● **KUTIPAN**:
::::::
Kegagalan-kegagalan dalam berbagai tindakan moneter
itu diperparah karena pemerintah tidak menghemat pengeluaran-pengeluarannya.
Pada masa ini banyak proyek-proyek mercusuar yang dilaksanakan pemerintah, dan
juga sebagai akibat politik konfrontasi dengan Malaysia dan negara-negara
Barat. Sekali lagi, ini juga salah satu konsekuensi dari pilihan menggunakan
sistem demokrasi terpimpin yang bisa diartikan bahwa Indonesia berkiblat ke
Timur (sosialis) baik dalam politik, ekonomi,
maupun bidang-bidang lain.
B. Rumusan Masalah
1) Apa
pengertian Ekonomi?
2) Bagaimana
karakteristik Ekonomi Terpimpin?
3) Deskripsikan
Ekonomi Terpimpin?
C. Tujuan
1.
Mengembangkan ilmu yang diperoleh selama mengikuti mata
kuliah Sejarah Perekonomian.
2.
Memperoleh keterampilan dari hasil penyusunan makalah
yang telah diselesaikan.
3.
Menambah wawasan serta ilmu pengetahuan tentang Perekonomian
yang pernah ada di Indonesia.
BAB II
PEMBAHASAN
1. Pengertian
Ekonomi
Ekonomi merupakan
salah satu ilmu sosial yang
mempelajari aktivitas manusia yang berhubungan dengan produksi, distribusi, dan konsumsi terhadap barang dan jasa. Istilah
"ekonomi" sendiri berasal dari bahasa Yunani, yaitu
(oikos) yang berarti "keluarga, rumah
tangga" dan (nomos) yang berarti "peraturan, aturan, hukum".
Secara garis besar, ekonomi diartikan sebagai "aturan rumah tangga"
atau "manajemen rumah tangga." Sementara yang dimaksud dengan ahli ekonomi atau ekonom
adalah orang menggunakan konsep ekonomi dan data dalam bekerja.
Apa sebenarnya yang di maksud dengan
ekonomi terpimpin itu? Apakah sama artinya dengan system ekonomi di mana
pemerintah ikut campur tangan dalam soal ekonomi? Apakah ekonomi terpimpin itu
identic dengan ekonomi berencana? Ada juga di pakai istilah “ekonomi yang di
rencanakan”.
Ekonomi terpimpin adalah ekonomi yang
terarah. Terarah oleh apa? Oleh suatu “planning” atau rencana, bukan rencana
ekonomi perorangan atau planning ekonomi golongan tertentu, melainkan planning
ekonomi nasional, planning yang sentral dan planning ini adalah inheren dengan
pengertian sosialisme.
Perorangan dapat pula mengadakan planning ekonomi bagi
perusahaannya, tetapi ini bukan ekonomi terpimpin karena planning itu hanya di
tujukan kepada kepentingan pribadi. Ikut campur tangan pemerintah dalam
lapangan ekonomi bukan merupakan ukuran untuk menentukan adanya ekonomi
terpimpin.
::::::
● **Daftar data**:
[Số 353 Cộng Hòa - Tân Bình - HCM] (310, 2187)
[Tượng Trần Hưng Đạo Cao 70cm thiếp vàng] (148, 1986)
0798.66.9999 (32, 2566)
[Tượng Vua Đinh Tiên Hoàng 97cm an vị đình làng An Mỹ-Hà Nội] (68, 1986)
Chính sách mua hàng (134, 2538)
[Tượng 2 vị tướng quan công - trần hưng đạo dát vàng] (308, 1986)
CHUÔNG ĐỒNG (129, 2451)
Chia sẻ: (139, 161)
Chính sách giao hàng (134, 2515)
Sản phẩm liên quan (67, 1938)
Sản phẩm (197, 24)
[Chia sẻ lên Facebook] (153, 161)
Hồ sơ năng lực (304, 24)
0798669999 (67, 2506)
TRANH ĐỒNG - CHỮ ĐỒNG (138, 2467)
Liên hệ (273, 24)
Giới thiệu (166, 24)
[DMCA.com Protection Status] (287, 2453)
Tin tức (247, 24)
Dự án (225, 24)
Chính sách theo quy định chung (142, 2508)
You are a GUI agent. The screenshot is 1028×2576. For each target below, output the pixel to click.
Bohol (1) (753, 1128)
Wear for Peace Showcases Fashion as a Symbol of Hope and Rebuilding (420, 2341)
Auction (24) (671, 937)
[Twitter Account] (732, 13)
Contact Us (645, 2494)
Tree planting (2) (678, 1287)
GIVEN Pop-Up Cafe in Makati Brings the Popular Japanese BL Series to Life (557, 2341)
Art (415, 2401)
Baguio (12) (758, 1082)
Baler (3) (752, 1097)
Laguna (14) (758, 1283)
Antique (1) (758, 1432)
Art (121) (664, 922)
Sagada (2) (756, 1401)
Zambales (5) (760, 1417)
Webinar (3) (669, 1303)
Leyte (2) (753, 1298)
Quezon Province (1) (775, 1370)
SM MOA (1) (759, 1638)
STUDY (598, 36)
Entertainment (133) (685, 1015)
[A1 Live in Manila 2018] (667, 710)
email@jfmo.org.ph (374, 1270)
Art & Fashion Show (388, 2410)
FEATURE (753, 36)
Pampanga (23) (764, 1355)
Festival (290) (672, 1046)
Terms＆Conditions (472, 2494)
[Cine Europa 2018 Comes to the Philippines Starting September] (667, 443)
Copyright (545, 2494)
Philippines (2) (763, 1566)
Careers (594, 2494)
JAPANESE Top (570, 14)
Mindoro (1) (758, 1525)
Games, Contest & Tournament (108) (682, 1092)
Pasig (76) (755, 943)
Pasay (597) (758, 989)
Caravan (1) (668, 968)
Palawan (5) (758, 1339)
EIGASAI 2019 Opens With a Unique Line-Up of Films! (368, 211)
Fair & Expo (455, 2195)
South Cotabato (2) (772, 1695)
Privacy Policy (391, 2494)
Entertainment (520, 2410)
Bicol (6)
::::::
● **DAFTAR TUGAS**:
**a.** Menurut kutipan tentang ekonomi terpimpin, dari bahasa apa istilah "ekonomi" berasal?
**b.** Sajikan baris-baris daftar data sebagai list JSON berisi string, satu string untuk tiap baris dan tanpa baris kosong. Mulailah pada baris yang memuat "Games, Contest & Tournament (108) (682, 1092)", lalu berhenti setelah baris terakhir daftar data.

● **JAWABAN TUGAS**:
**a.** Dari bahasa Yunani.

**b.**
[
  "Games, Contest & Tournament (108) (682, 1092)",
  "Pasig (76) (755, 943)",
  "Pasay (597) (758, 989)",
  "Caravan (1) (668, 968)",
  "Palawan (5) (758, 1339)",
  "EIGASAI 2019 Opens With a Unique Line-Up of Films! (368, 211)",
  "Fair & Expo (455, 2195)",
  "South Cotabato (2) (772, 1695)",
  "Privacy Policy (391, 2494)",
  "Entertainment (520, 2410)",
  "Bicol (6)"
]